Crise de Energia Elétrica e Insegurança Rodoviária em Angola: Um Desafio ao Desenvolvimento Sustentável
Um Desafio ao Desenvolvimento Sustentável
Angola enfrenta, há vários anos, uma crise persistente no fornecimento de energia elétrica que afeta profundamente a qualidade de vida da população e o desenvolvimento socioeconómico do país. Em muitas regiões, a eletricidade simplesmente não chega; noutras, onde já existe ligação à rede, os cortes constantes — sobretudo durante a noite — tornaram-se rotina. Esta instabilidade energética tem impactos diretos em serviços básicos, na economia, na segurança pública e até na taxa crescente de acidentes rodoviários, que resultam em elevados números de mortes semanais.
Apesar de Angola possuir um dos maiores potenciais hídricos de África, a energia hidráulica falha de forma recorrente. Esta contradição explica-se por uma combinação de fatores estruturais e institucionais. As infraestruturas de produção e transmissão são, em grande parte, obsoletas e insuficientes para responder ao crescimento populacional e urbano. Muitas barragens e linhas de transporte de energia foram construídas há décadas e não receberam a modernização necessária, o que resulta em perdas técnicas significativas durante a transmissão.
A situação é agravada por vandalismo e roubo de equipamentos essenciais, como cabos elétricos e transformadores, que provocam interrupções prolongadas no fornecimento e elevados custos de reparação. A falta de investimento consistente, aliada à manutenção deficiente e a desafios de gestão e governação do setor elétrico, contribui para perdas comerciais e para a incapacidade de garantir um serviço estável.

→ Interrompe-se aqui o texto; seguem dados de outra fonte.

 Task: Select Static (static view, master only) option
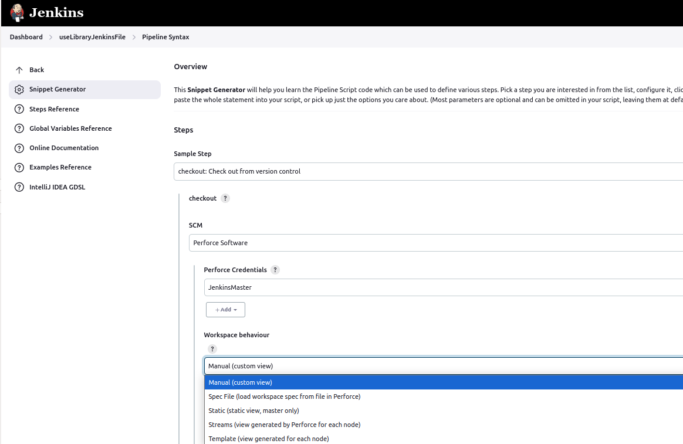253,411
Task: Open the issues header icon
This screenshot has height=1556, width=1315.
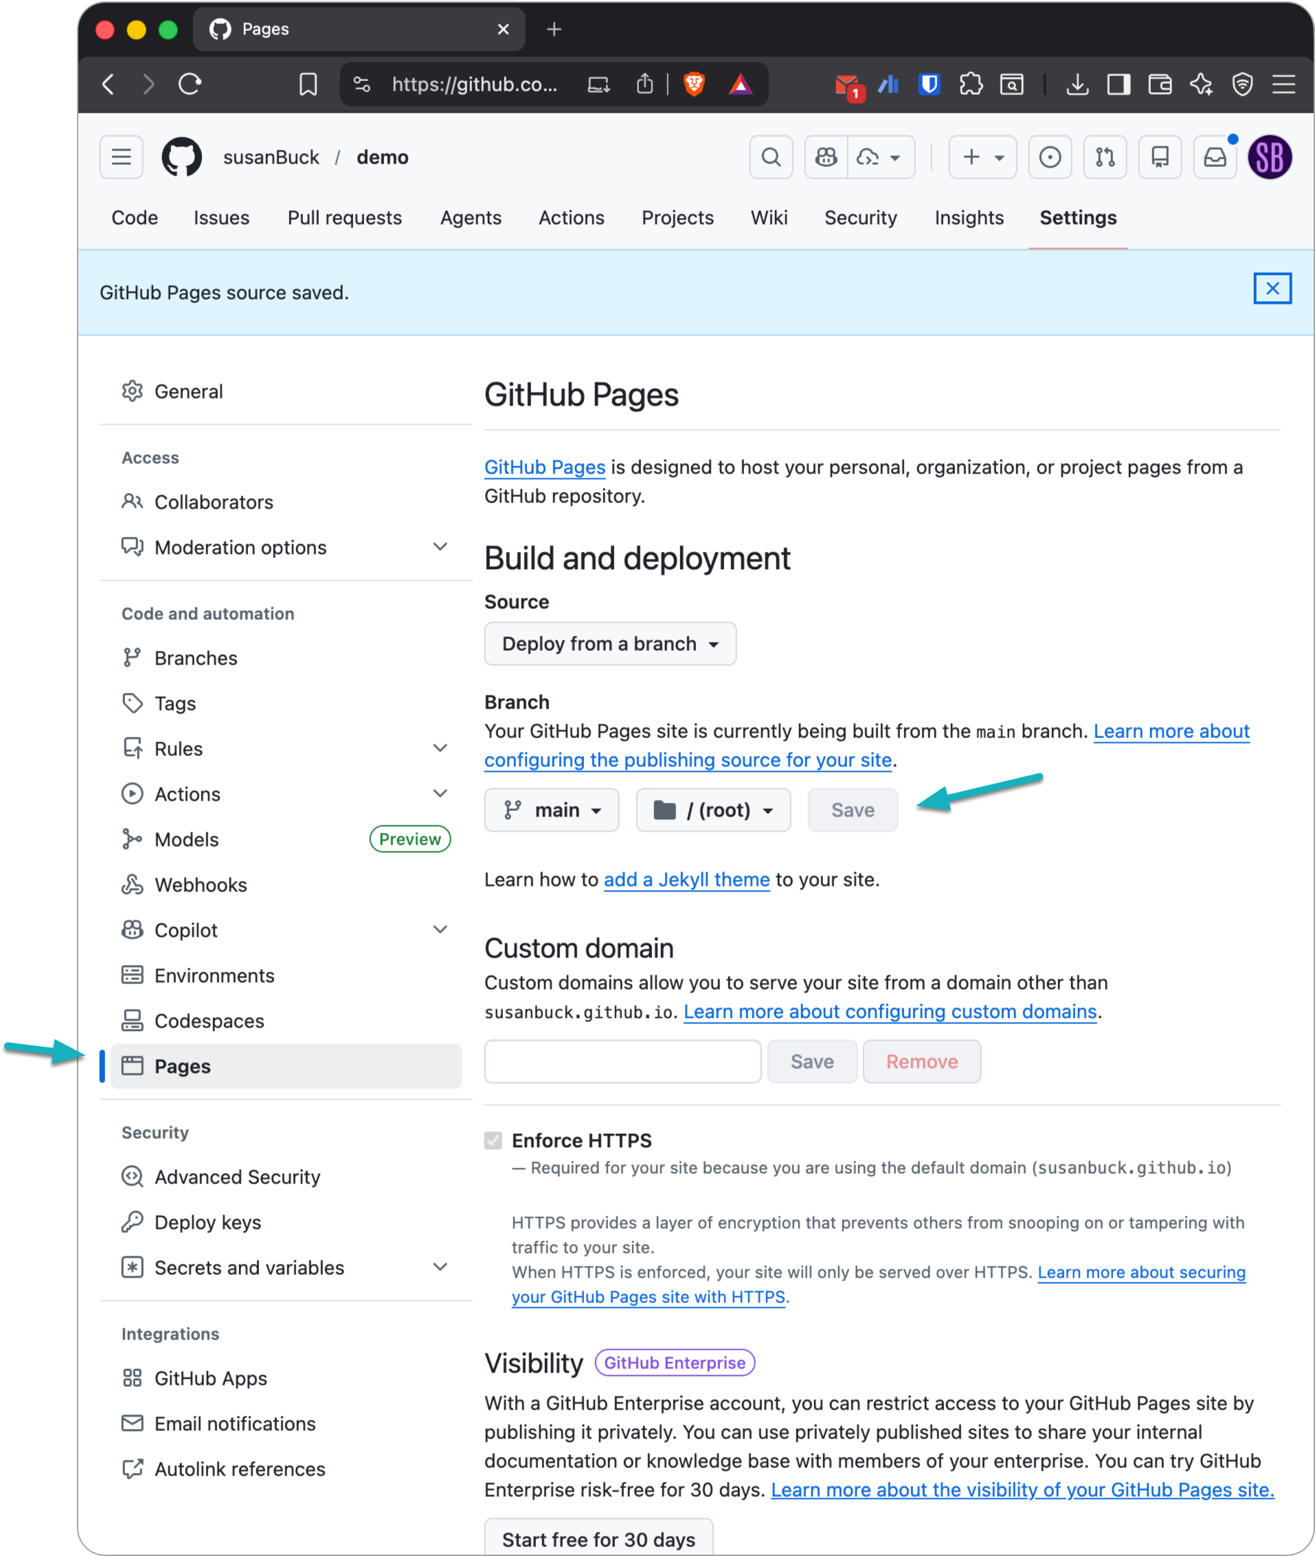Action: pyautogui.click(x=1050, y=157)
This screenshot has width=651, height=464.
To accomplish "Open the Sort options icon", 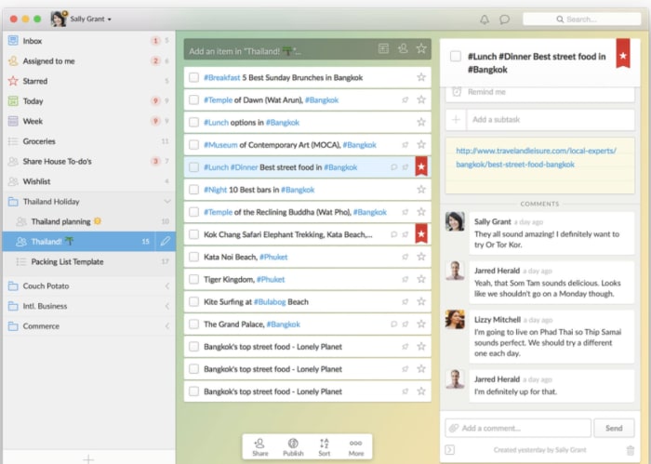I will tap(324, 447).
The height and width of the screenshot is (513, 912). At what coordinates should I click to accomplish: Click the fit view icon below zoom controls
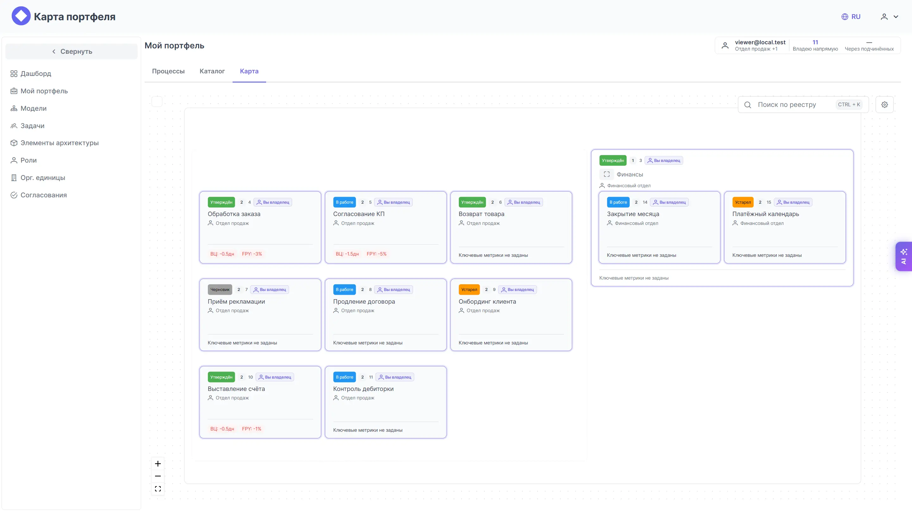[158, 489]
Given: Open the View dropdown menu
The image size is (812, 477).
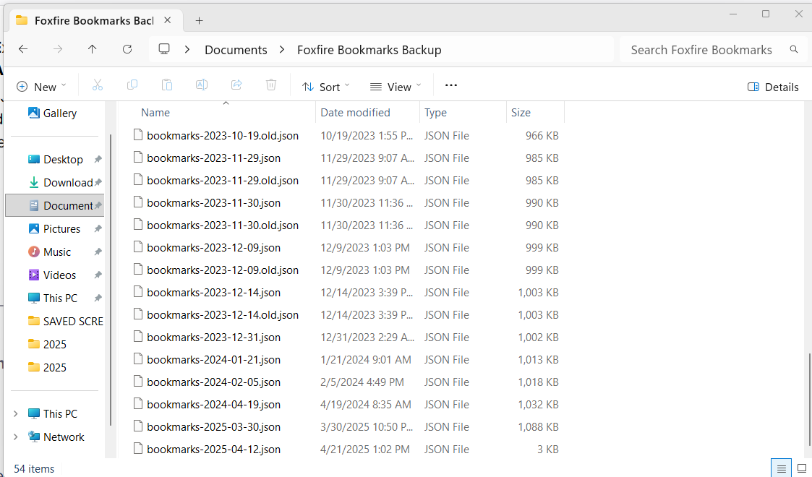Looking at the screenshot, I should (396, 87).
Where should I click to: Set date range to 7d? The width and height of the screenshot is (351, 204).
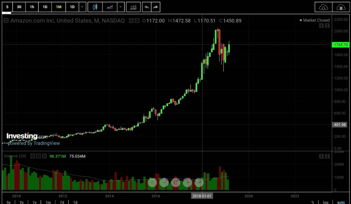pyautogui.click(x=62, y=202)
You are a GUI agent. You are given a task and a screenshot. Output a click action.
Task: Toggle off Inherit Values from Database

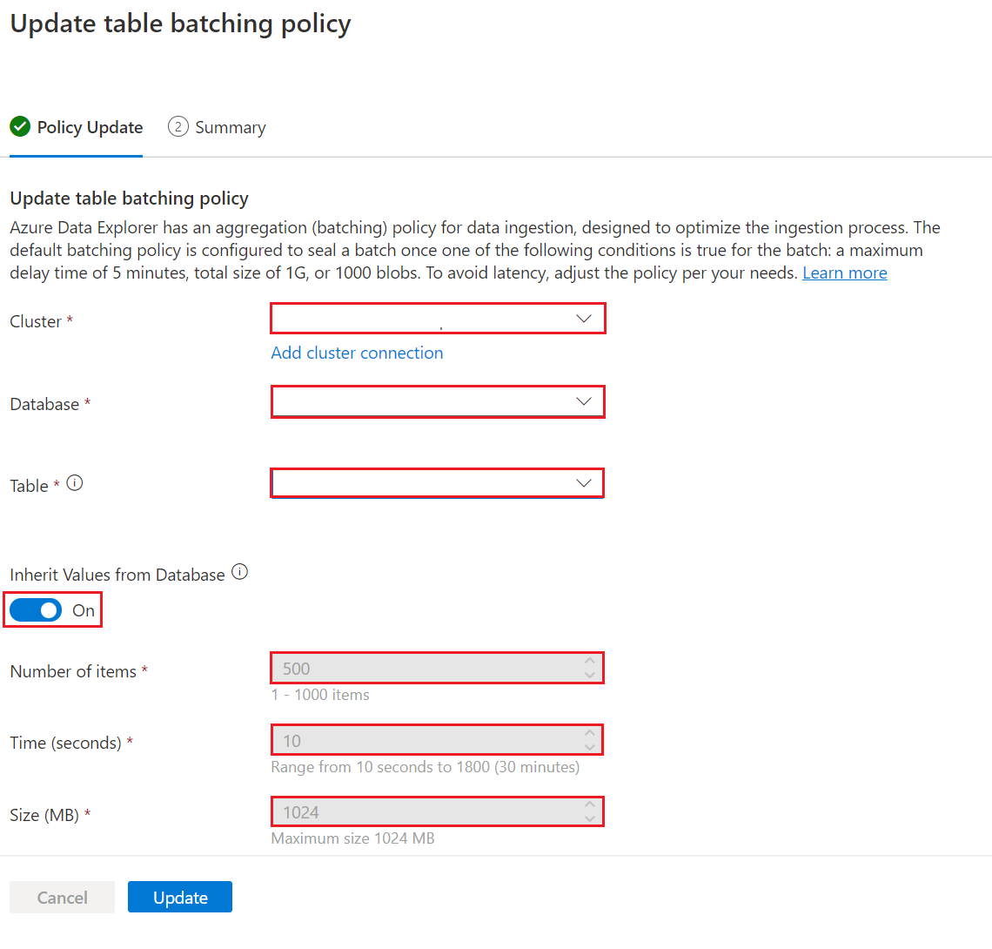pos(35,609)
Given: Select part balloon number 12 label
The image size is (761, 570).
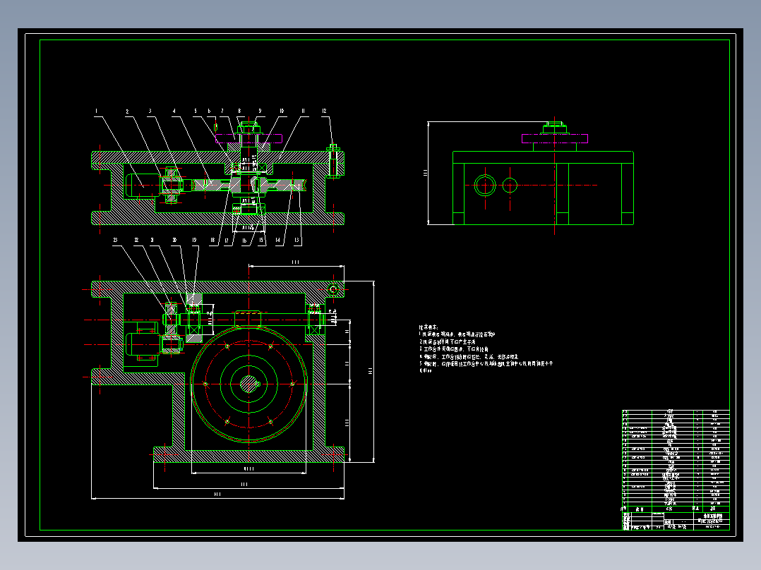Looking at the screenshot, I should click(324, 111).
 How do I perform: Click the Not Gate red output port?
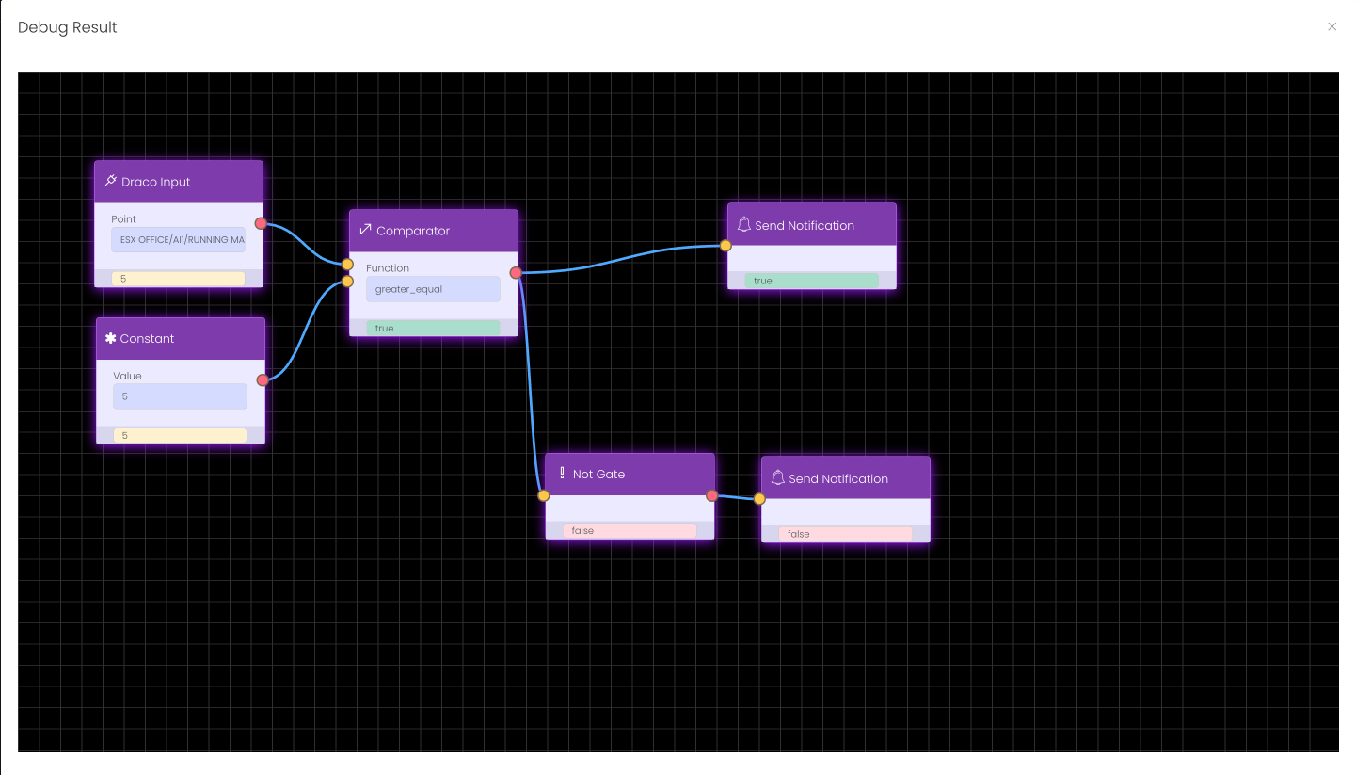(711, 495)
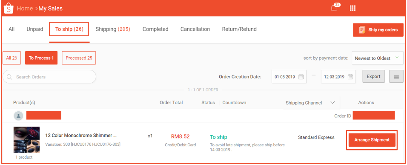Open the eyeshadow product thumbnail
The width and height of the screenshot is (407, 165).
pos(26,140)
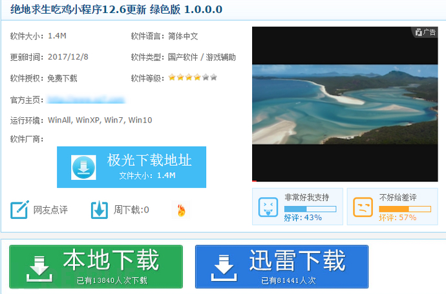Click the 周下载:0 weekly count text

pyautogui.click(x=131, y=210)
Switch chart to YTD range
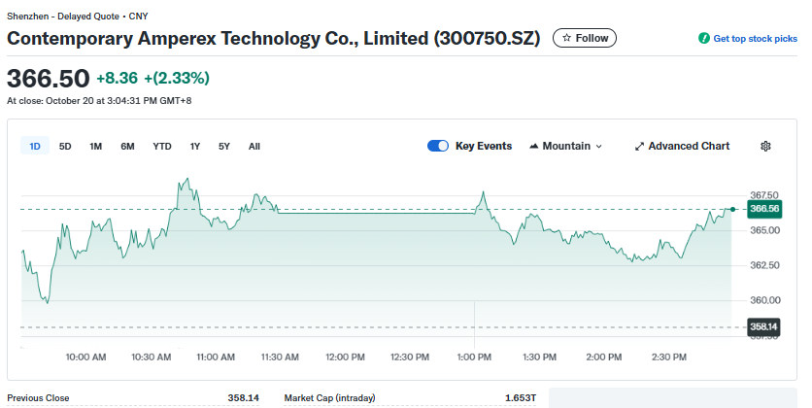 click(x=162, y=147)
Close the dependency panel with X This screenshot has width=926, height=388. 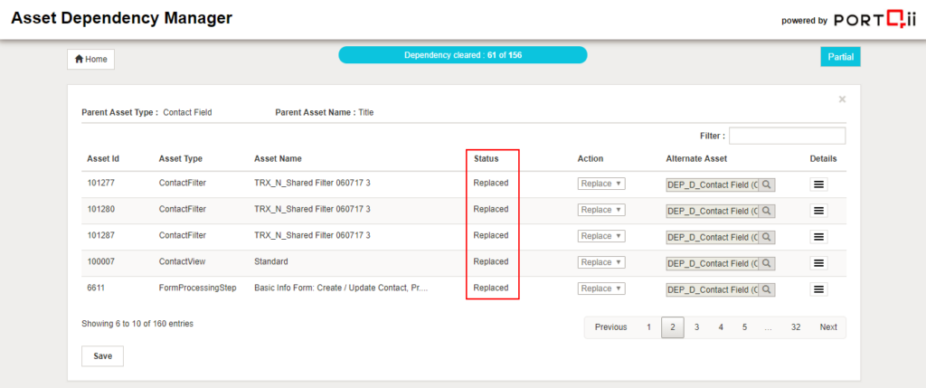click(842, 99)
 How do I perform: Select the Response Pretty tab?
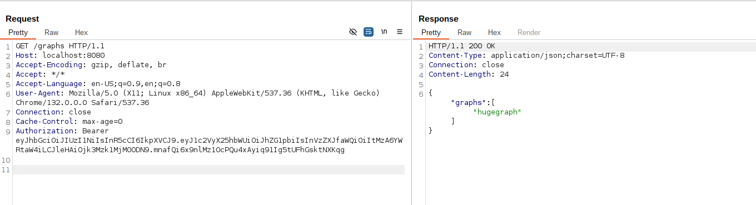pos(431,32)
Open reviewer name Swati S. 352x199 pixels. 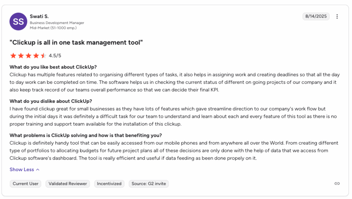[39, 16]
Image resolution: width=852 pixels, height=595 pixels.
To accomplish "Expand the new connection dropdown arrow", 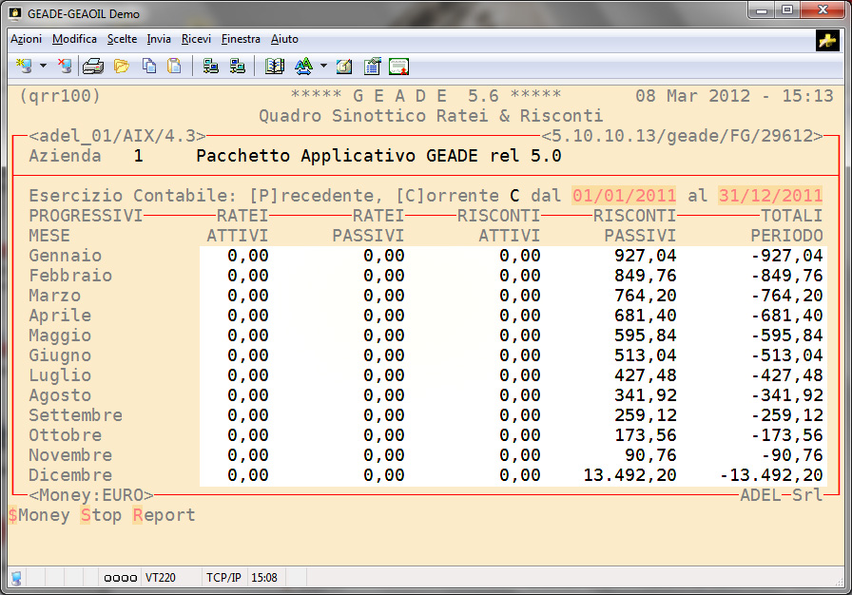I will [43, 67].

Além disso, a dependência excessiva de grandes centrais hidroelétricas torna o sistema vulnerável a períodos de seca e a falhas pontuais, exigindo o recurso a centrais térmicas mais caras e poluentes.
As consequências da falta de eletricidade vão além do desconforto doméstico. A ausência de iluminação pública e os apagões frequentes têm sido apontados como um dos fatores que contribuem para o aumento dos acidentes rodoviários, especialmente durante a noite. Estradas mal iluminadas, sem sinalização adequada e com fraca manutenção, tornam-se armadilhas mortais para condutores e peões. A precariedade do sistema de transporte e da infraestrutura rodoviária, associada à falha energética, resulta num número alarmante de mortes semanais, configurando um grave problema de saúde pública.
Esta realidade coloca Angola em tensão direta com vários Objetivos de Desenvolvimento Sustentável (ODS). O ODS 7 – Energia Acessível e Limpa destaca a necessidade de garantir acesso universal a energia fiável, sustentável e moderna. Sem investimentos sérios na modernização da rede elétrica, diversificação das fontes energéticas e melhoria da governação do setor, este objetivo permanece distante.
O ODS 6 – Água Potável e Saneamento, embora frequentemente associado apenas ao consumo humano, também se relaciona com a gestão eficiente dos recursos hídricos para fins energéticos. A má utilização e gestão da água para produção de energia hidroelétrica reflete falhas na integração entre políticas de água e energia, comprometendo a sustentabilidade de ambos os setores.
Já o ODS 9 – Indústria, Inovação e Infraestruturas é diretamente afetado pela precariedade das redes elétricas e rodoviárias. Infraestruturas resilientes, sistemas de transporte seguros e inovação tecnológica são fundamentais para reduzir acidentes, impulsionar a economia e melhorar a segurança da população. Sem eletricidade estável, não há indústria competitiva, nem transporte moderno e seguro.
Em síntese, Angola não enfrenta apenas uma crise de energia, mas um desafio estrutural de desenvolvimento. Resolver o problema da eletricidade, da gestão da água e da infraestrutura de transporte de forma integrada é essencial para reduzir acidentes rodoviários, salvar vidas e colocar o país no caminho do desenvolvimento sustentável. Alinhar políticas públicas aos ODS 6, 7 e 9 não é apenas um compromisso internacional, mas uma necessidade urgente para garantir dignidade, segurança e progresso para todos os angolanos.